Ce roman montre la souffrance mentale de l'intérieur et de l'extérieur, il m'a permis de mieux prendre conscience du combat perpétuel pour trouver un équilibre... ou ce qui s'en rapproche le plus.
Glupps...je passe mon tour pour ce genre de livre en ce moment. Grand besoin de lumière ces derniers temps. Pas envie d'être tirée par le bas par le tourbillon tragique de cette famille...;Peut-être plus tard....
Tu fais bien, Claudie. Il vaut mieux se sentir prête pour aborder ce genre d'histoire.
L'auteur traite ce sujet grave sans lourdeur, parfois avec humour même. Et les rapports entre les membres de cette famille sont pleins de sollicitude.
Je le note pour le futur - quand la vie et ma vie seront plus calmes - , la dernière phrase de ton billet m'y incite. Merci Tania, à bientôt. brigitte
Bonsoir, Brigitte. Les livres attendent le bon moment.

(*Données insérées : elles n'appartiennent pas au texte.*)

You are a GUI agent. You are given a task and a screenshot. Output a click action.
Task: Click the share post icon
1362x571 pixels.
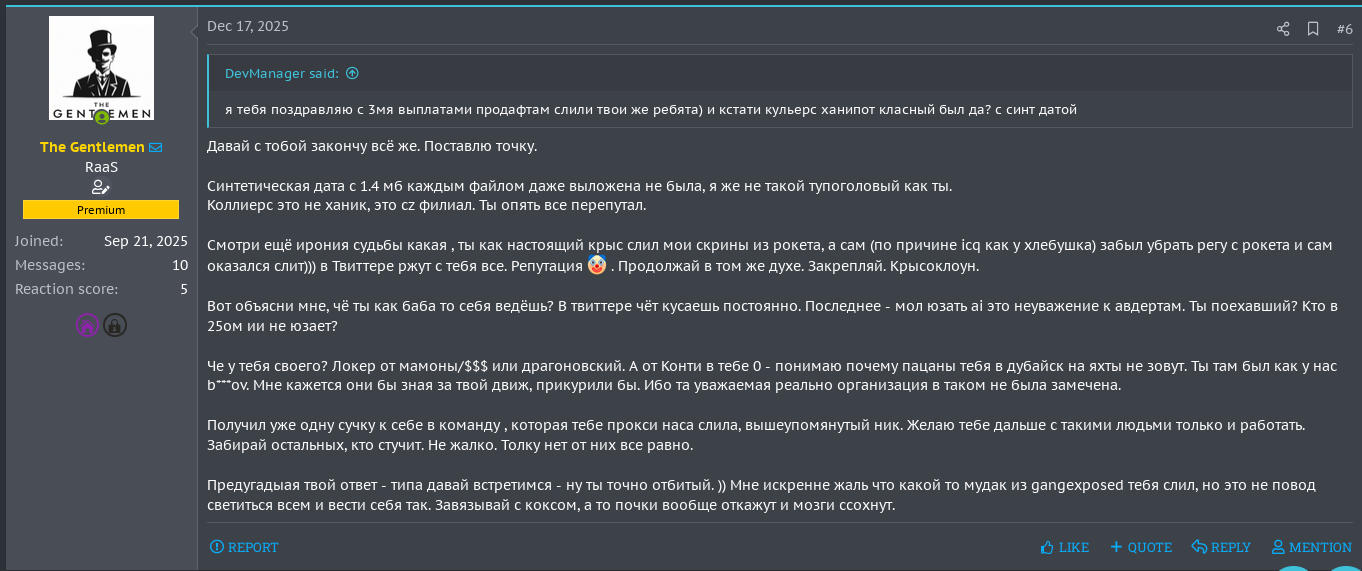[x=1283, y=29]
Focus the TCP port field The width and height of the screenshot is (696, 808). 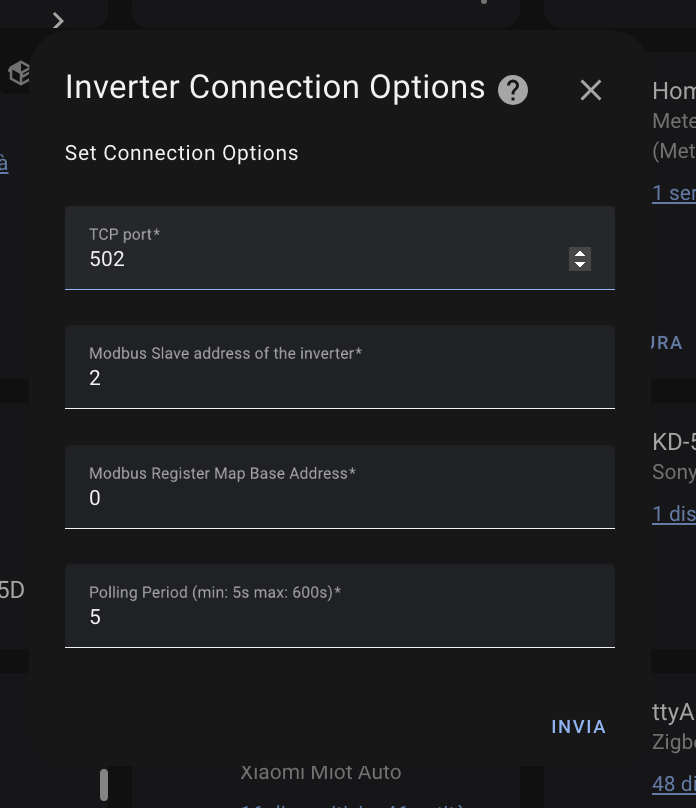(320, 259)
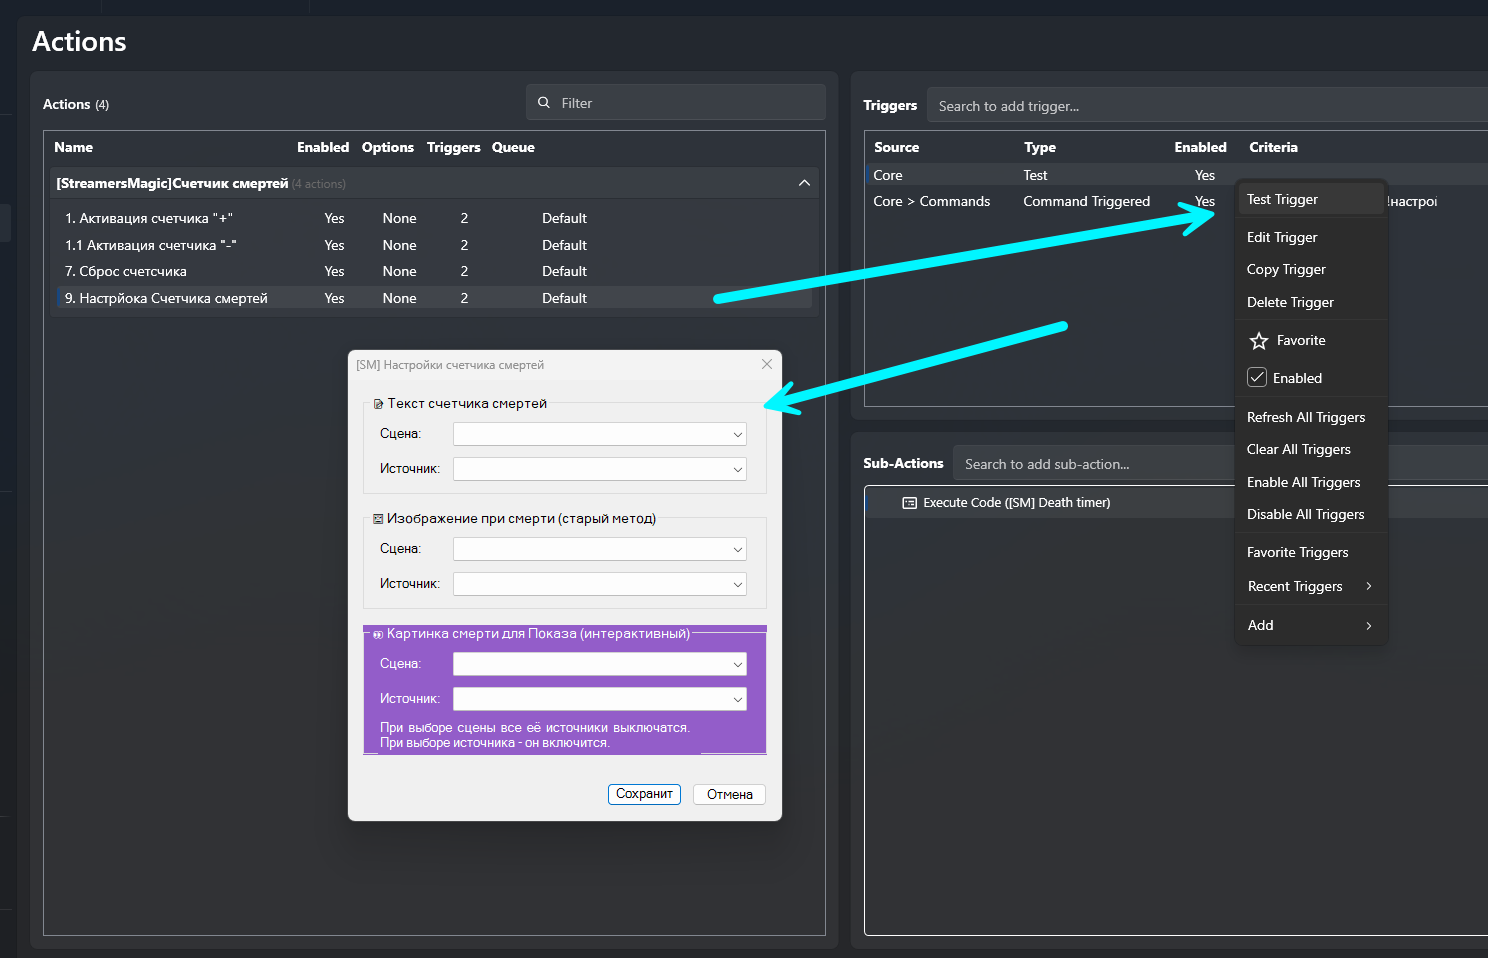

Celui-ci m'a fort impressionnée par le rendu de tout ce qui se passe dans la tête de Michael et dans son corps.
En ce moment, je lis le livre de Neige Sinno, "Triste tigre". le livre est excellent mais chargé de douleur. Je vais prendre une pose avant d'aborder la dépression. Merci de cette excellente présentation, comme toujours.
J'ai entendu Neige Sinno à La Grande Librairie, mais pour celui-là, c'est moi qui ne suis pas prête. Bon week-end, Zoë.
Je ne suis pas tentée, même si je comprends d'après ce que tu en dis que c'est un livre de qualité qui aborde un thème important. Mais je me souviens encore de Face aux ténèbres...
J'ai préféré avertir, tu l'as bien compris. Il y a tant de livres et on ne peut les lire tous, n'est-ce pas, Marie ? Tu ne manques pas d'idées de lecture, je le sais. Bonne soirée.